In [1]:
!pip install git+https://github.com/ipython/ipynb.git
!pip install pymysql


Collecting git+https://github.com/ipython/ipynb.git
  Cloning https://github.com/ipython/ipynb.git to /tmp/pip-cai0mvkd-build
  Requirement already satisfied (use --upgrade to upgrade): ipynb==0.5 from git+https://github.com/ipython/ipynb.git in /srv/paws/lib/python3.4/site-packages
Requirement already satisfied: pymysql in /srv/paws/lib/python3.4/site-packages

Database-based monthly stats

In this notebook, we'll use a database table to aggregate monthly article quality scores. We'll be using an SQL query to do the aggregation, writing the aggregated data out to a file that can then be imported in another script for analysis.

One important note is regarding how we'll select the articles within Wikipedia that correspond to a specific WikiProject. To do this, we'll be using a WikiProject template -- a bit of structured wikitext that WikiProjects use to tag and add metadata to articles. This worklog shows some minor complications with using the templatelinks table to gather this list of articles. https://meta.wikimedia.org/wiki/Research_talk:Quality_dynamics_of_English_Wikipedia/Work_log/2017-02-17

In this notebook, we'll be using the methodology described there to find the "main" template and the wikiproject_aggregation query (defined in db_monthly_stats.ipynb) to also include all redirecting templates.


In [2]:
from ipynb.fs.full.article_quality.db_monthly_stats import DBMonthlyStats, dump_aggregation

Read the configuration


In [3]:
import configparser
config = configparser.ConfigParser()
config.read('../settings.cfg')


Out[3]:
['../settings.cfg']

Utility to make sure we only generate files once


In [4]:
import os
def write_once(path, write_to):
    if not os.path.exists(path):
        print("Writing out " + path)
        with open(path, "w") as f:
            write_to(f)

Dump the monthly aggregations


In [7]:
dbms = DBMonthlyStats(config)

write_once(
    "../data/processed/enwiki.full_wiki_aggregation.tsv", 
    lambda f: dump_aggregation(dbms.all_wiki_aggregation(), f))

write_once(
    "../data/processed/enwiki.wikiproject_women_scientists_aggregation.tsv", 
    lambda f: dump_aggregation(dbms.wikiproject_aggregation("WikiProject_Women_scientists"), f))

write_once(
    "../data/processed/enwiki.wikiproject_oregon_aggregation.tsv", 
    lambda f: dump_aggregation(dbms.wikiproject_aggregation("WikiProject_Oregon"), f))
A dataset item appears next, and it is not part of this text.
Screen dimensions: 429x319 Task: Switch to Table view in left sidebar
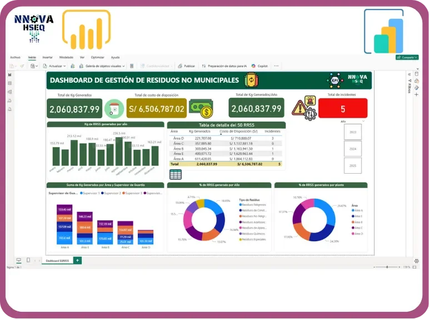[9, 83]
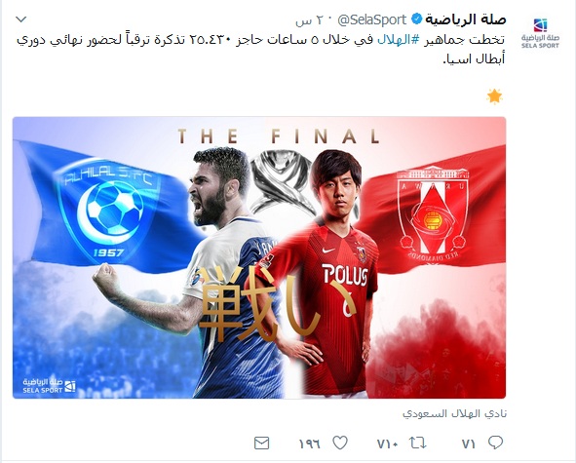Click the tweet body text
Image resolution: width=576 pixels, height=463 pixels.
(260, 49)
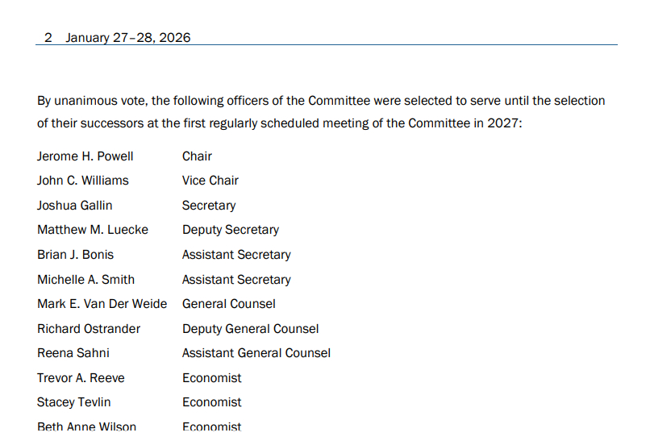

Writing out ../data/processed/enwiki.full_wiki_aggregation.tsv
---------------------------------------------------------------------------
TypeError                                 Traceback (most recent call last)
<ipython-input-7-b72d92e1c3ff> in <module>()
      3 write_once(
      4     "../data/processed/enwiki.full_wiki_aggregation.tsv",
----> 5     lambda f: dump_aggregation(dbms.all_wiki_aggregation(), f))
      6 
      7 write_once(

<ipython-input-4-18dcc2a43a2e> in write_once(path, write_to)
      4         print("Writing out " + path)
      5         with open(path, "w") as f:
----> 6             write_to(f)
      7 

<ipython-input-7-b72d92e1c3ff> in <lambda>(f)
      3 write_once(
      4     "../data/processed/enwiki.full_wiki_aggregation.tsv",
----> 5     lambda f: dump_aggregation(dbms.all_wiki_aggregation(), f))
      6 
      7 write_once(

/home/paws/ocdx/aq-new/src/article_quality/db_monthly_stats.ipynb in dump_aggregation(cursor, file)
    110    "outputs": [],
    111    "source": [
--> 112     "class DBMonthlyStats:\n",
    113     "    \n",
    114     "    def __init__(self, config):\n",

TypeError: 'fieldnames' is an invalid keyword argument for this function

In [ ]: